The risks of not speaking out now for sustainable water use are great. Do what you can to bring the unsustainable practices of our county’s planning and development department to a halt.


We do have quite a thirst *slurp* but we planned and we paid. The North County believes in “God’s will” and a “couple of good years” while ignoring all facts about the aquifer and blaming the “People’s Republic of San Luis Obispo”, which has no effect on the Paso basin (but you do). No socialism south of the Grade, just smarter developers. Oh yeah, when you come on weekends, be sure to bring plenty of money that you won’t spend in your own communities.

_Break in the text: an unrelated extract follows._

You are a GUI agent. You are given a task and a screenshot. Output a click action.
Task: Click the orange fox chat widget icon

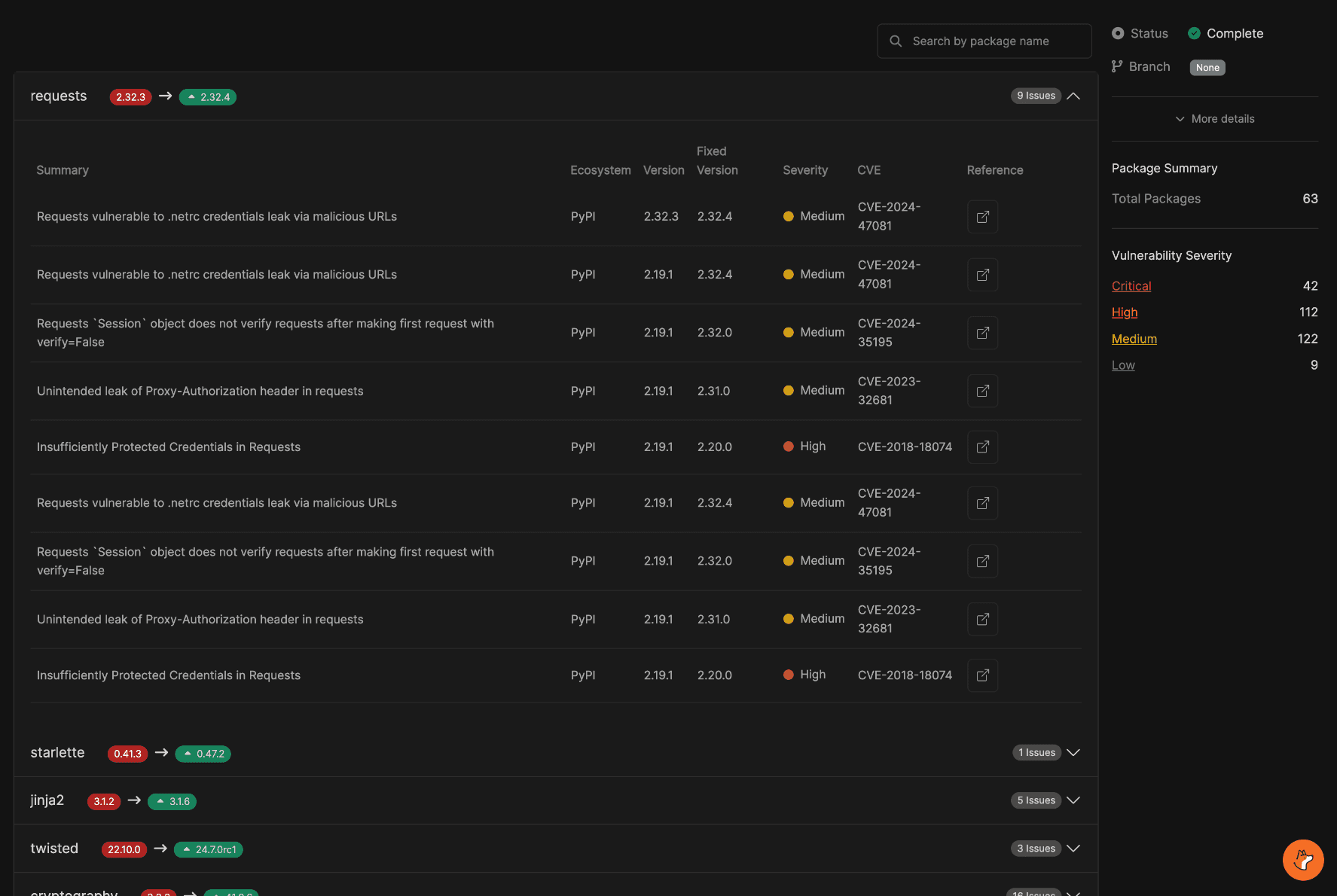[x=1302, y=860]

For starters, if the Fish and Game and Regional Water Quality Control Board actually did their jobs, many violations would clear the water ways. As for the Salinas Dam, what a joke to not include that in the Paso Robles Ground Water Study, in fact San Luis Obispo has quite a thirst for that water to feed their new housing projects as well as mixed uses.


I don’t understand why people allow the special interest to overlook the business of Cityhood, they would rather sit still while their government and crafty media squelches the property rights of Rural America. We then have the tax sucking government exploiting the natural resorces for a better place to live. Grow, Grow Grow,Stupid!


Include what? A dam with no effect on the Paso basin? To deny what? The fact that you’ve thoroughly screwed yourself?


46,000 acre-feet of water that could flow to the SLO side of the hill rather than to the Paso Robles basin, just read their permit. The Salinas River is the major water line merged with the San Juan and Estrella, two lessor rain shed rivers. The Salinas River has a Steelhead population because it’s greater surface flow that can sustain access the various year round spring feed creeks, essential for this breed and the fish don’t lie.


The portion of the Santa Margarita watershed that flows into the Salinas is a fraction of the greater Salinas watershed. If SLO hadn’t claimed that water legally in the past, then more greedy Paso area vineyards would be stealing it in the current era. Besides, that same permit requires live stream releases for the steelhead. Not defending SLO’s claim, just trying to fill out the context.


Doesn’t flow to the basin, flows past the basin into the ocean. Learn what “live stream” means. The basin recharge is a constant, demand is the variable.


Fish and Game are so woefully understaffed that, even after many reports by witnesses and at least one local agency, they could not investigate farmworkers defecating in Nipomo Creek.


Maybe some of the EPA or State Water Quality Control Board monies should go to the Fish and Game. Why have an agency that just monitors the hunting and fishing industry and does not remedy violations to the required habitat?